Plume, 1995, 285 pages, C$22.50 tpb, ISBN 0-452-27187-8
As a certified fan of director Robert Rodriguez (I saw THE FACULTY in theatres; I’ve got ADVENTURES OF LAVA BOY AND SHARK GIRL on DVD), I had meant to pick up his tell-all non-fiction account Rebel Without a Crew for a while. The story of Rodriguez’s 1992 debut EL MARIACHI is now well-known, but anyone who has sat through one of Rodriguez’s entertaining audio commentaries already know that the man can be a show of his own: Who better to tell the story of Rodriguez’s breakout than Rodriguez himself?
Rebel Without a Crew mostly take the form of a diary detailing Rodriguez’s adventures while making EL MARIACHI, and then what happened to him as he was courted by Hollywood studios. It began as Rodriguez consciously decided to make an ultra-cheap feature film for the Spanish-language video market —as nothing more than a practise movie. Strapped for cash and free time, Rodriguez then volunteered for medical experiments (a thirty days stint in which he hoped to make money and write a screenplay), travelled south of the border and shot an entire film in two weeks without the benefit of a film crew. Most of the film’s $7,000US budget went to pay for the film stock: Rodriguez’s contacts and personal charm helped do the rest.
Strictly speaking, the story of the making of EL MARIACHI isn’t unique to Rebel Without a Crew. A trip to the local video store will net you the DVD edition of EL MARIACHI, complete with enough special features to give you a complete picture of how the movie was made. In the book, the shooting phase of the film barely takes 17 pages: the real story comes after, as Rodriguez drives himself sick editing the feature on primitive equipment, then goes off to Los Angeles to find a buyer for the feature. But then something very weird happens: thanks to an unbelievable series of coincidences, contacts and a really good film, Rodriguez caught the eye of major studios players. (As the subtitle states, this is How a 23-Year-Old Filmmaker with $7,000 Became a Hollywood Player) The bulk of the story is seeing Rodriguez negotiate his way to a contract, even as things are grim at home. In a poignant moment, Rodriguez is forced to hock his prized film camera even as the studios are promising him a six-figure contract.
Then it’s the whirlwind of film festivals, audience acclaim, media frenzy and the unbelievable experience of seeing that $7,000 feature film (suitably sweetened) released nationwide. Day by day, entry by entry, we see Rodriguez stumble upon wild success, bewildered by the changes in his life. As a rag-to-riches story, Rebel Without a Crew is hard to beat. As a look inside the mechanics of the film industry, it’s invaluable. Legend has it that the book has quietly become a cult item for the last generation of independent filmmakers: it’s not hard to see why thanks to Rodriguez’s indefatigable optimism, awe-inspiring determination and personal charm. Much as I defy anyone to listen to Rodriguez’s DVD commentary without feeling admiration for the man, it’s impossible to read Rebel Without a Crew and escape the contact high of a supremely confident artist. Few of us are as brilliant as Rodriguez (who can write, draw, compose and direct), but we can all learn a lesson from his experience.
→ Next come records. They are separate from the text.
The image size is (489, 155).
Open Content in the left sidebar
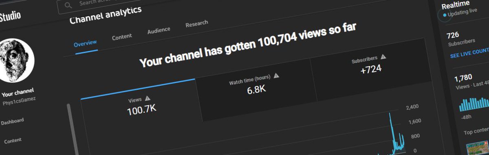click(x=13, y=140)
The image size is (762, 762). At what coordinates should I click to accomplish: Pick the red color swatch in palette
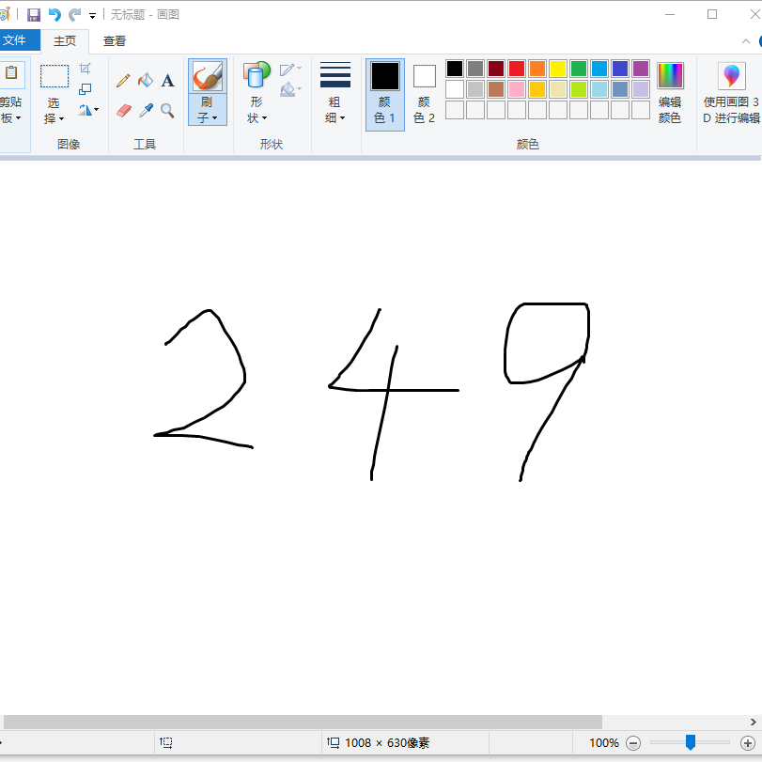pyautogui.click(x=517, y=69)
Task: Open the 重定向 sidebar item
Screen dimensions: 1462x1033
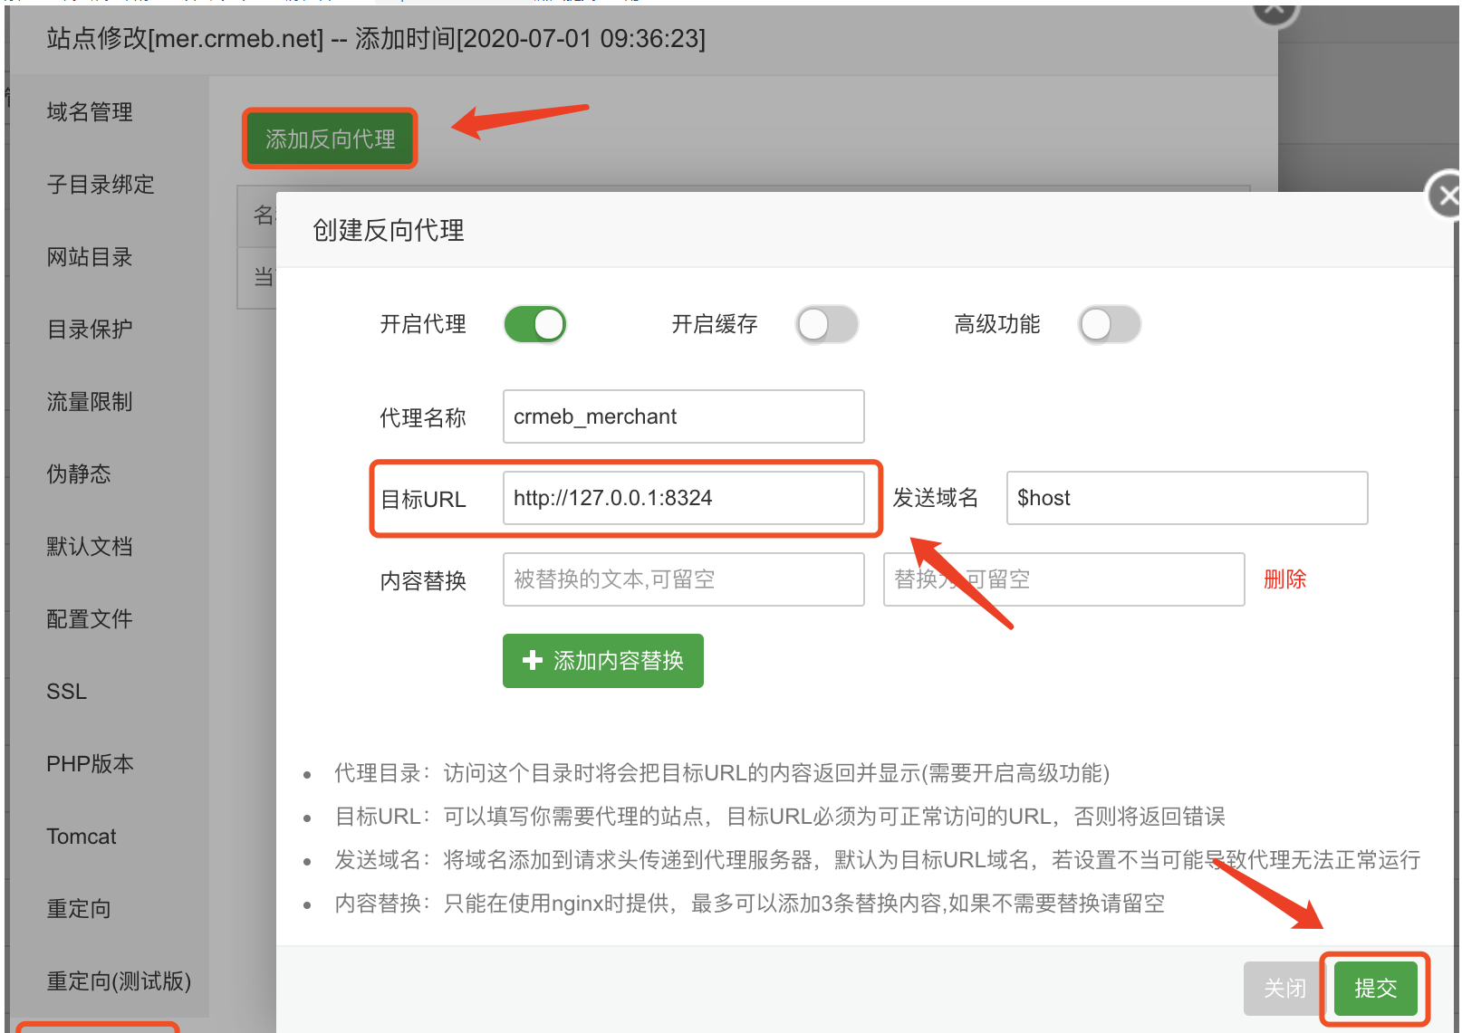Action: click(x=79, y=909)
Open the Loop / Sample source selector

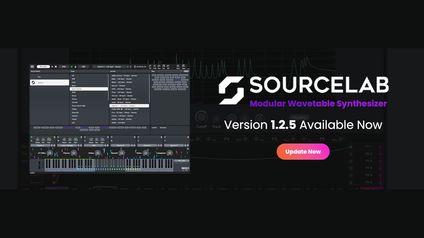(67, 145)
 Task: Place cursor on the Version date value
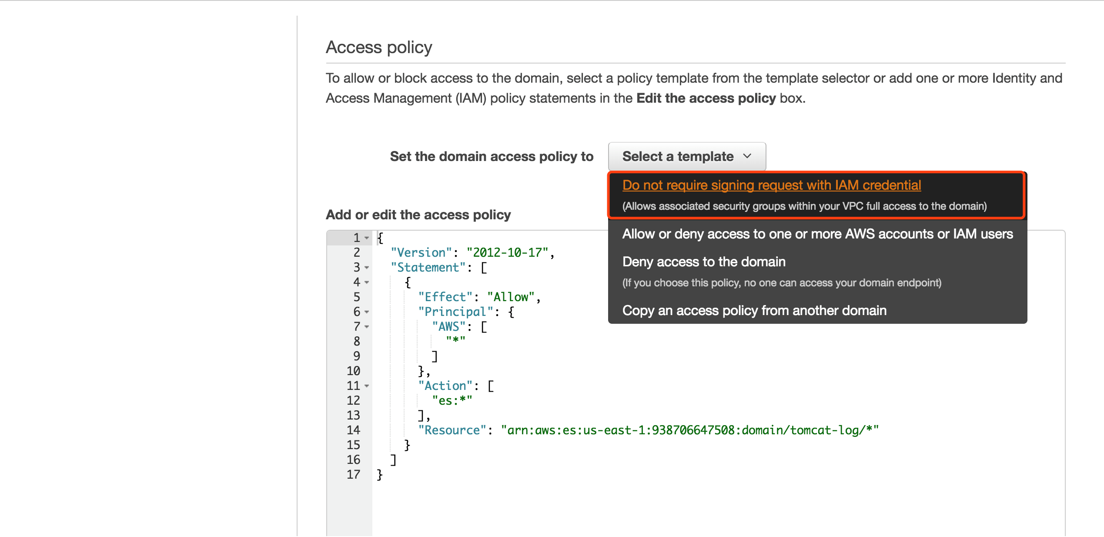tap(507, 253)
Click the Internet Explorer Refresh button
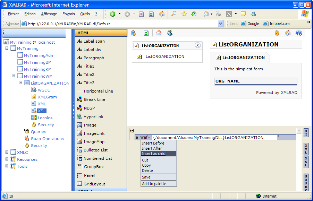Image resolution: width=313 pixels, height=201 pixels. click(151, 14)
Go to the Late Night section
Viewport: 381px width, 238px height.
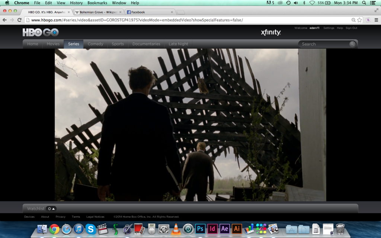click(178, 44)
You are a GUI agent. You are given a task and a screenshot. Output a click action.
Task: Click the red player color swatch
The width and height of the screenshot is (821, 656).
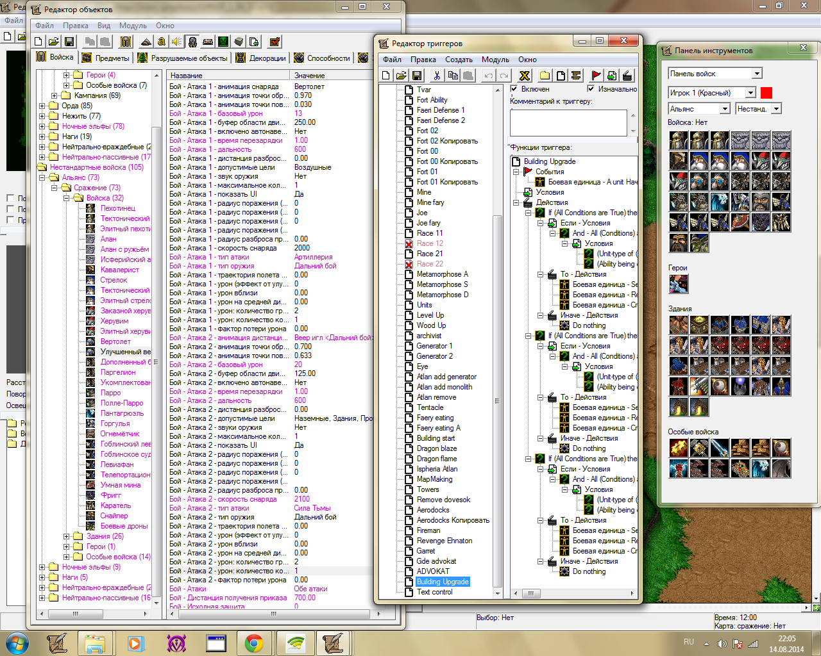(x=766, y=93)
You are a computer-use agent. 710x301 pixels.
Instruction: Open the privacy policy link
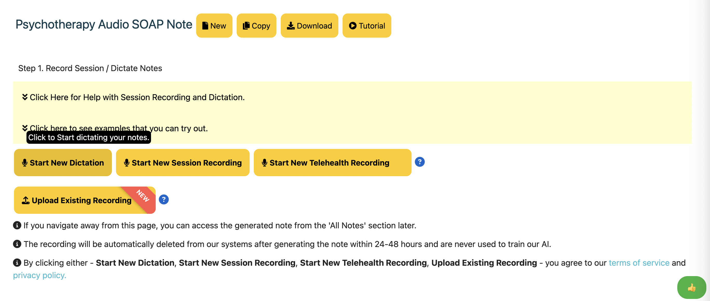click(40, 275)
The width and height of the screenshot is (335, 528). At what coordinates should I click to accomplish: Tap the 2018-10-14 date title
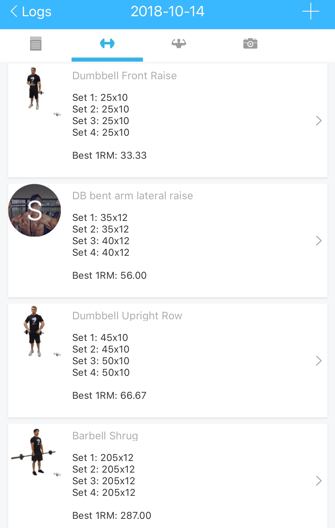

(Rodriguez makes it sound relatively easy, but it’s worth remembering that he didn’t get up one morning and decide to make EL MARIACHI: he had been shooting video, drawing and writing since childhood. It’s no accident if EL MARIACHI, even today, feels more self-assured than most of the slick straight-to-video trash you can find in video stores: Rodriguez had already mastered storytelling before shooting his feature film. This may serve to explain why there hasn’t been a glut of Rodriguez-level talent recently despite the wide availability of digital video cameras and material such as Rebel Without a Crew. For extra credits, cinephiles may want to compare Rodriguez’s approach and results with Lloyd Kaufman’s Troma-tic Make Your Own Damn Movie!)
As a straight-up narrative, Rebel Without a Crew is a great read, even for those without film-making experience or intent. Rodriguez is an enormously likable narrator, and it’s all too easy to root for him as he’s slowly noticed by Hollywood’s hype machine. Fortunately, the story has a happy ending: Today, Rodriguez reigns as a filmmaker at the threshold between niche and popular success. At 38, he already has two successful film trilogies under his belt, a handful of standalone features and seems poised for Tarantino-level stardom with the success of the first SIN CITY film. As if that wasn’t enough, a look at his DVDs shows that he’s making exactly the films he wants to make, with a home-grown studio and a low-budget cleverness that protects him against studio interference. If Rebel Without a Crew, proves something, it’s that it couldn’t happen to a more deserving guy.